I’ve been meaning for ages to get my act together and write about cycle-related idioms and phrases that pop into my head while I’m riding.

It all started when I got stuck in a rut: literally, freewheeling down a long and fast farm track into Chadlington, the tyre depressions I had been following gradually deepened into foot-deep ruts. Even in shallower ruts, there’s no escape if you’re on two wheels as you just need to catch a tyre on the edge of the rut to effect a quick and painful somersault.

It suddenly dawned on me that in our busy lives we use charming phrases and idioms such as “stuck in a rut”. Their origins often stem from the lives that ordinary people led. The majority of the population lived in the countryside and most small roads were unpaved, so being stuck in a rut would have been a common daily occurrence.

The lo-fi nature of cycling is a wonderful reminder of the origins of many idioms and phrases in English. “Idiom” has several meanings. The one I’m using here is the Oxford English Dictionary’s: “[an idiom is] a group of words established by usage as having a meaning not deducible from the meanings of the individual words.”

“Going downhill” in life isn’t a good thing, but on a bike and especially off-road “going downhill fast” is, for me, “the bees’ knees”. I’m generally “on cloud nine” flying down these Cotswold hills. I just like to “go with the flow”, “get into the groove” and “get off the beaten track”, though I do tend to seek shelter when it rains “cats and dogs”.

One can while away many an arduous climb – aka “uphill struggle”– by getting lost in the moment, wondering who’d have beaten those tracks. But what of the bees’ knees, and those cats and dogs? Both animal idioms have entertaining write-ups at www.phrases.org.uk/.

“The bees’ knees” was effectively a nonsense phrase for things that don’t exist. So for example an apprentice shopkeeper in the 1800s might have been sent to the back of the stores to find a jar of bees’ knees, and of course they’d be gone a good while. By the 1920s, “the bees’ knees” had come to mean “excellent”.

The origin of “raining cats and dogs” certainly has nothing to do with an email that did the rounds in 1999, according to www.phrases.org.uk/. Entitled “Life in the 1500s”, the email claimed, “You’ve heard of thatch roofs? Well, that’s all they were. Thick straw, piled high, with no wood underneath. They were the only place for the little animals to get warm.

So all the dogs, cats and other small animals, mice, rats, bugs, all lived in the roof. When it rained it became slippery so sometimes the animals would slip and fall off the roof. Thus the saying, it’s raining cats and dogs.” In fact, the phrase probably has its origin in a Jonathan Swift poem of 1710.

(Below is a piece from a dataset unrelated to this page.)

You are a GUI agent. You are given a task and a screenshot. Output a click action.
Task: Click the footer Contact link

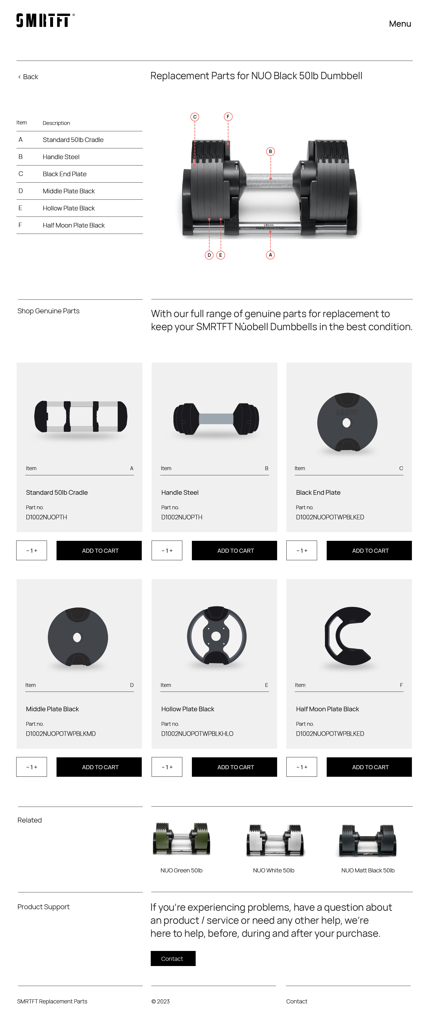coord(296,1001)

Much of my cycling, and especially the rum incidents, can be told using idioms. The time my dog pulled me over when I was riding with her on the lead? She’d “got to the end of her tether”. The time I fell off when a wasp got stuck in a vent on the top of my helmet and I wobbled one-handed, then lost control, as the other hand tried to get it out? I had “a bee in my bonnet”. How much of your cycling life can you retell idiomatically?